Over the past five years, single cell sequencing has become a major tool for cell researchers. In the past, researchers could only obtain DNA or RNA sequence information by processing batches of cells, providing results that only reflected average values of the cells. Analyzing cells one at a time, by contrast, enables researchers to identify subtypes of cells, or to see how a healthy cell differs from a diseased cell, or how a young cell differs from an aged cell.
This type of sequencing will support the National Institutes of Health's new Human BioMolecular Atlas Program (HuBMAP), which is building a 3D map of the human body that shows how tissues differ on a cellular level. Ziv Bar-Joseph, professor of computational biology and machine learning and a co-author of today's paper, leads a CMU-based center contributing computational tools to that project.
"With each experiment yielding hundreds of thousands of data points, this is becoming a Big Data problem," said Amir Alavi, a Ph.D. student in computational biology who was co-lead author of the paper with post-doctoral researcher Matthew Ruffalo. "Traditional analysis methods are insufficient for such large scales."
Alavi, Ruffalo and their colleagues developed an automated pipeline that attempts to download all public scRNA-seq data available for mice -- identifying the genes and proteins expressed in each cell -- from the largest data repositories, including the NIH's Gene Expression Omnibus (GEO). The cells were then labeled by type and processed via a neural network, a computer system modeled on the human brain. By comparing all of the cells with each other, the neural net identified the parameters that make each cell distinct.

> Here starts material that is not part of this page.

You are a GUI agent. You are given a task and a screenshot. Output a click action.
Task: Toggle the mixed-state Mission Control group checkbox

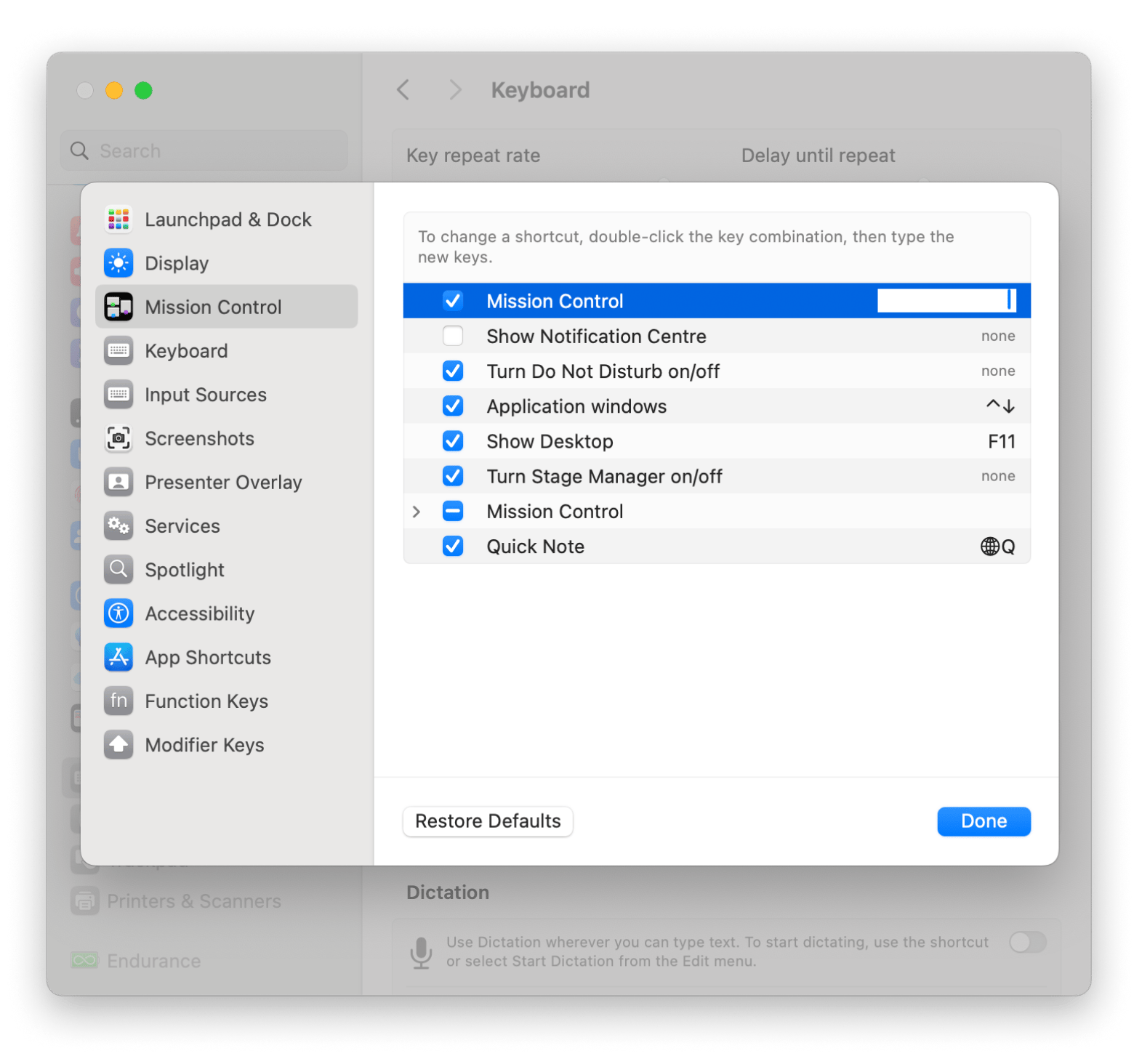453,512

The researchers tested this model using scRNA-seq data from a mouse study of a disease similar to Alzheimer's. As would be expected, the analysis showed similar levels of brain cells in both healthy and diseased cells, while the diseased cells included substantially more immune cells, such as macrophages, generated in response to the disease.
The researchers used their pipeline and methods to create scQuery, a web server that can speed comparative analysis of new scRNA-seq data. Once a researcher submits a single cell experiment to the server, the group's neural networks and matching methods can quickly identify related cell subtypes and identify earlier studies of similar cells.
In addition to Ruffalo, Alavi and Bar-Joseph, authors of the research paper include Aiyappa Parvangada and Zhilin Huang, both graduate students in computational biology. The National Institutes of Health, the National Science Foundation, the Pennsylvania Department of Health and the James S. McDonnell Foundation supported this work.